:: Document source ::
•••

Nadejda Tolokonnikova, une des deux Pussy Riot emprisonnées, a été hospitalisée dimanche au septième jour d'une grève de la faim engagée contre les menaces de mort dont elle affirme être la cible après avoir dénoncé des conditions de vie et de travail dans son camp proches de l'esclavage.

«Les médecins l'ont prise en charge aujourd'hui», a déclaré à l'AFP Sergueï Chaline, haut responsable à l'hôpital N° 21, situé dans le village de Barachevo, en Mordovie (600 km à l'est de Moscou), où la jeune femme a été transférée.

Il n'a cependant donné aucune précision sur son état de santé.

Le service d'application des peines de la région a confirmé peu après dans un communiqué que Mme Tolokonnikova avait bien été transférée à l'hôpital.

L'établissement hospitalier en question est affilié à l'administration pénitentiaire et prend en charge les détenus, mais il est situé en dehors du camp de travail pour femmes N° 14 de Mordovie, où Nadejda purge une peine de deux ans pour une «prière punk» contre le président russe Vladimir Poutine, chantée dans la cathédrale du Christ Sauveur à Moscou.

Interrogé par l'AFP, le mari de la jeune femme, Piotr Verzilov, a indiqué se trouver «actuellement devant l'hôpital» dans l'espoir de pouvoir rencontrer la direction, puis sa femme.

Il a en effet affirmé ne pas avoir pu entrer en contact avec elle depuis plusieurs jours.

La défense de la jeune femme a dénoncé ces faits dans une lettre ouverte publiée dimanche et adressée au directeur du service russe d'application des peines.

«Étant donné que l'administration de la colonie pénitentiaire N° 14 bloque l'accès à la détenue Tolokonnikova (...), nous n'avons pas eu de nouvelles venant directement d'elle depuis plus de 60 heures», est-il écrit dans cette lettre.

Il y est également rappelé que le médecin et le directeur du camp avaient décrit vendredi l'état de santé de Nadejda comme «très mauvais».

Ce jour-là, la jeune femme de 23 ans avait été transférée à l'infirmerie sur «recommandation des médecins».

«Honnêtement, je suis paniquée», a ajouté l'avocate de Nadejda, Irina Khrounova, dans une interview publiée samedi par le journal d'opposition Novaïa Gazeta.

•••

:: Données brutes ::

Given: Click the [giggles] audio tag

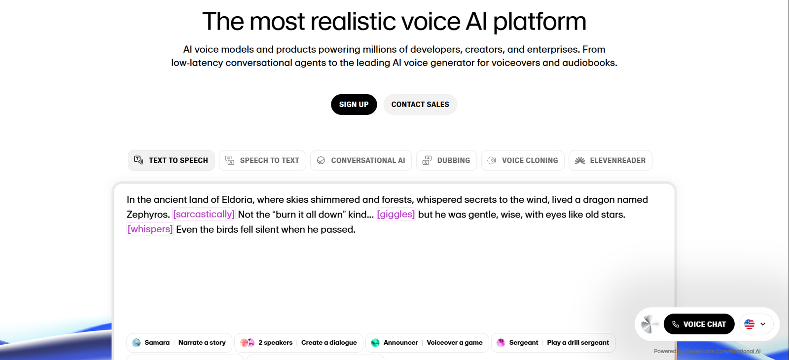Looking at the screenshot, I should 395,215.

•••

:: Consignes ::
A: D'après l'article sur la grève de la faim de Nadejda Tolokonnikova, dans quel village se trouve l'hôpital où elle a été transférée ?
B: Poursuivez l'article sur la grève de la faim de Nadejda Tolokonnikova après sa dernière phrase.

:: Réponses dans l'ordre ::
A: À Barachevo, en Mordovie.

B:
«La dernière fois que nous avons entendu Nadia (diminutif de Nadejda), c'était jeudi soir. Elle nous a dit qu'elle avait des problèmes de santé», a précisé l'avocate.

Ancienne étudiante en philosophie et mère d'une fillette de 5 ans, Nadejda Tolokonnikova a annoncé lundi commencer une grève de la faim, se disant menacée de mort après avoir dénoncé les conditions de détention dans son camp de travail.

Dans une lettre transmise à la presse, elle a fait un récit des conditions au camp de travail, pouvant rappeler des témoignages sur le Goulag soviétique.

Selon elle, les prisonnières sont systématiquement humiliées et réduites à l'état d'«esclavage», forcées de travailler 16 ou 17 heures par jour et privées de sommeil, et doivent vivre dans des conditions d'hygiène élémentaires.

Toute incartade, tout relâchement sont punis de sanctions et d'humiliations.

Cela peut être l'interdiction de rentrer au baraquement, été comme hiver : selon elle, une des détenues a ainsi eu une jambe et les doigts d'une main gelés et amputés. Une autre sanction peut être l'interdiction de se laver et d'aller aux toilettes, a ajouté Nadejda Tolokonnikova.

Dans une plainte séparée adressée à la justice, elle a accusé le directeur adjoint du camp, Iouri Kouprionov, de l'avoir menacée de mort le 30 août dernier après qu'elle se fut plainte des conditions de détention et de travail.

La jeune femme réclame depuis une enquête à l'encontre du responsable et exige que le Code du travail soit respecté dans le camp.

Elle souhaite également qu'on la transfère dans une autre colonie pénitentiaire.

De son côté, le Service russe d'application des peines a rejeté toutes les accusations de Nadejda Tolokonnikova.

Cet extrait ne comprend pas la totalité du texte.